MINNEAPOLIS (WCCO) -- James Comey is out of a job. President Donald Trump fired the FBI Director Tuesday afternoon.
The announcement comes after the FBI had to send a letter correcting last week's testimony before Congress about Hillary Clinton's emails.
But many are questioning Trump's timing and the real motive behind the firing.
Comey was in the midst of an investigation into Trump's campaign and possible collusion with Russian officials during the election.
Several congressmen have called for a special prosecutor to oversee the investigation. Minnesota Rep. Keith Ellison and senators Amy Klobuchar and Al Franken are just a few of a growing number.
"Deeply troubling," Franken tweeted, while Klobuchar said the move was "very suspect."
Ellison called it a "constitutional crisis."
Just a few ways Minnesota Democrats are sharply speaking out against President Trump's firing of FBI Director James Comey.
Republican Congressman John McCain said it only confirms the need to select a committee to investigate Russia's interference in the 2016 election.
The White House sent a statement saying the president was acting on the recommendation of Attorney General Jeff Sessions and Deputy Attorney General Rod Rosenstein, and cited the handling of the Clinton email investigation.

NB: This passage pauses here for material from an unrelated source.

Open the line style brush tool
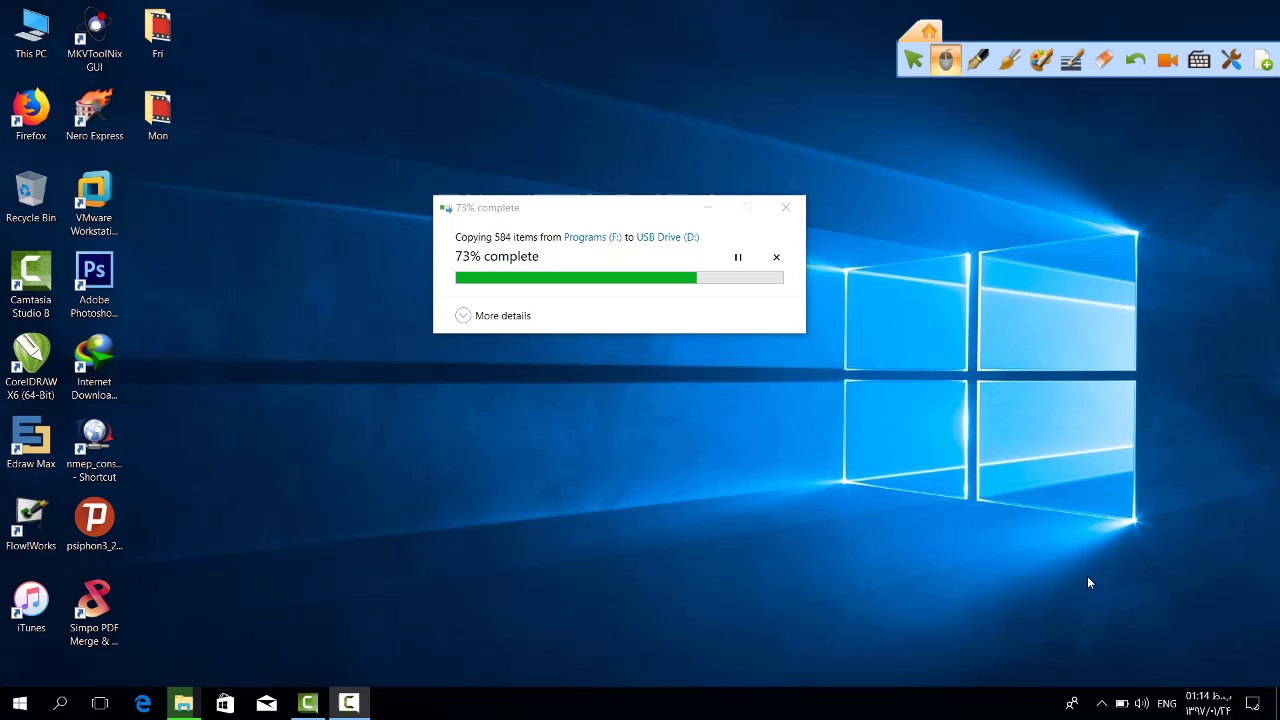This screenshot has width=1280, height=720. click(1072, 61)
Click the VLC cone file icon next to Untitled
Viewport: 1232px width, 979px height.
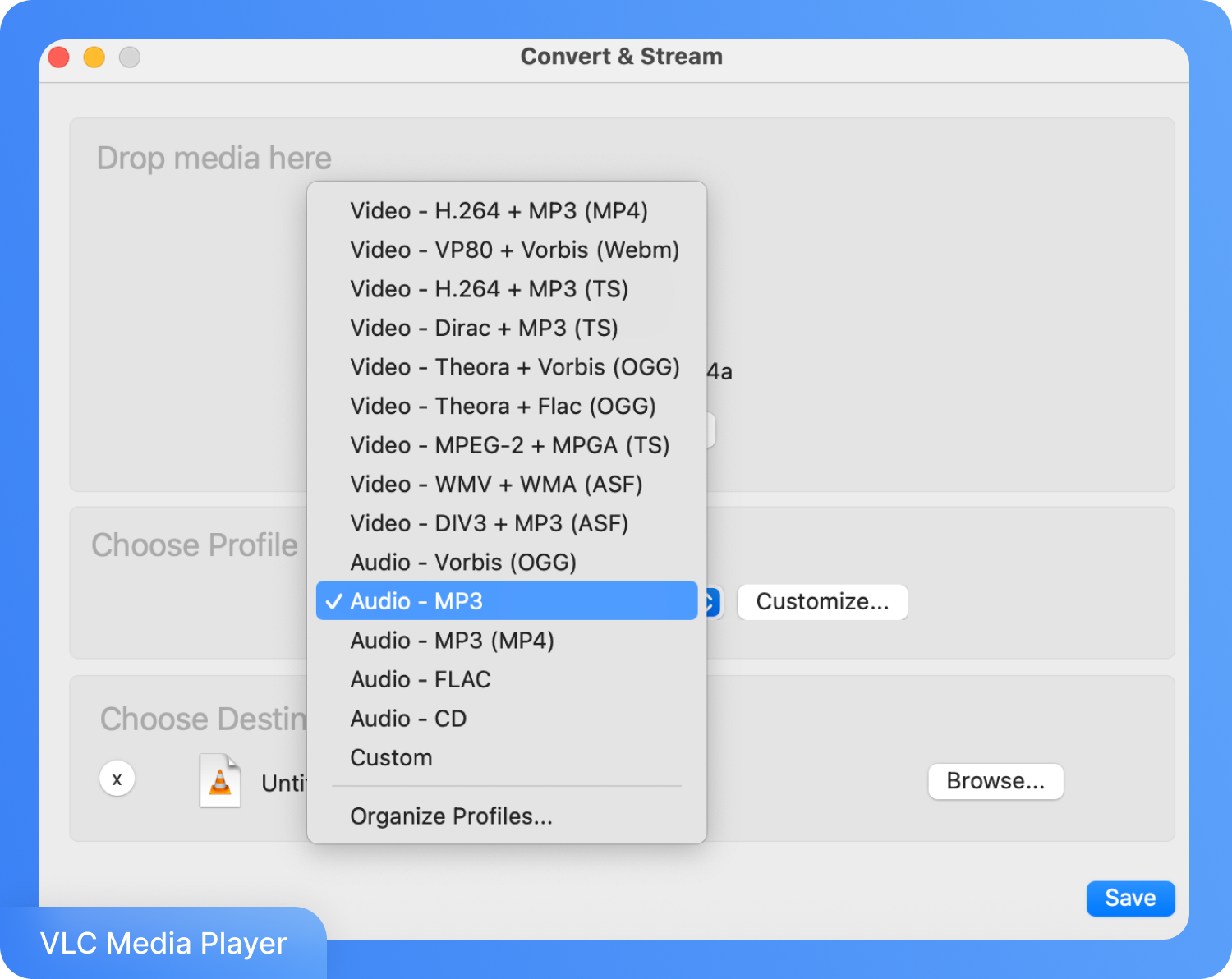tap(219, 780)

Trump sent a letter to Comey saying: "While I greatly appreciate you informing me, on three separate occasions, that I am not under investigation, I nevertheless concur with the judgment of the Department of Justice that you are not able to effectively lead the Bureau."
Kellyanne Conway, counselor to Trump, explained the decision on CNN.
"This man is the president of the United States. He acted decisively today. He took the recommendation of his deputy attorney general who oversees the FBI director," Conway told Anderson Cooper. "It does make sense, Anderson … it makes complete sense because he has lost confidence in the FBI director and he took the recommendation of Rod Rosenstein, deputy attorney general to whom the FBI Director reports to."
Comey was only a few years into a 10 year term.
The last time this happened was 1993. Then President Bill Clinton dismissed the FBI director for alleged ethical improprieties.